Why I started virtuevigil.com by AI avatar ‘Debra Ducane’
Woke is nothing new, we are now no longer blinded by it. Dog Day Afternoon would be considered woke by today standards. The movie is about a bunch of moronic white guys who decide to rob a bank so they can get money for one of the guy’s trans lover’s sex surgery. It’s still a great movie. Car Wash with Richard Pryor could be made today and fit right in. All the woke talking points in it. The list goes on and on. Yet, they are considered classics and no one cares. I just want to know if the movie is good or not. I held off watching The Art of Self Defense, because I thought it was going to be a woke lecture about toxic masculinity. It was not and I ended up and loved it. Woke is nothing new, I don’t need a list of every little thing that might be woke, guess what Hollywood is left leaning and always has been, so it’s probably going to be woke someway. I just want to know if it’s good and would you recommend it.
I agree that you can take this too far and that Dog Day Afternoon was a great film. I’ve also noticed that some people are not happy with the inclusion of woke characters whose purpose is to be made fun of similar to shows that have dumb southerners or judgmental Christians. Those characters are not endorsing that behavior but are there to mock those identities.
That said, there is a huge difference between Dog Day Afternoon and modern movies. In many modern films, the inclusion of characters like this is done to make a statement or send a message; to either normalize this behavior or to show empathy towards an underrepresented group usually by showing them as victims. DDA is actually based on a true story and they weren’t trying to persuade people that having gender affirming surgery is a good thing. Even in Star Trek where the casting is diverse, it is not done to fill quotas or discriminate as affirmative action does in modern media. It makes complete sense that a world group in the future would include people from all over the world from different races. It does not play identity politics where the groups are pitted against each other, rather they work in harmony which is something almost everyone can support. There is no lectures about women being just as good or better like in movies today or harsh treatment of women or people of color.
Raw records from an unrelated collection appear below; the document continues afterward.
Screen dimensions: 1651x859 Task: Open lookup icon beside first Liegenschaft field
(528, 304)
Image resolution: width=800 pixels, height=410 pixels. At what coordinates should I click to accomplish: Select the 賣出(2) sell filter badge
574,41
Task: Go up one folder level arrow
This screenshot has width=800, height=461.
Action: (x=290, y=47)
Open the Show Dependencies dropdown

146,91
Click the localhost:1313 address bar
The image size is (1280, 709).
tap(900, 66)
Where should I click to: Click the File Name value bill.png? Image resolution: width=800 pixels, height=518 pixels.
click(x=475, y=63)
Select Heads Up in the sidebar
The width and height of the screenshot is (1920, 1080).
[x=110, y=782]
If you truly want to know if something is good and don’t care about progressiveness, then check Rotten Tomatoes and that is what mainstream movie/TV critics do. (I did see one mainstream reviewer give a low rating to season one of Ted Lasso because the last thing we need is a show about an incompetent white male so maybe they won’t tell you if the show is good either) Either way, those critics are what you are looking for.
The website looks good and she compares the positive aspects of a show versus the overall progressive bias. She doesn’t say something is unacceptable as you suggest because there are a few things like you mention about Car Wash or DDA.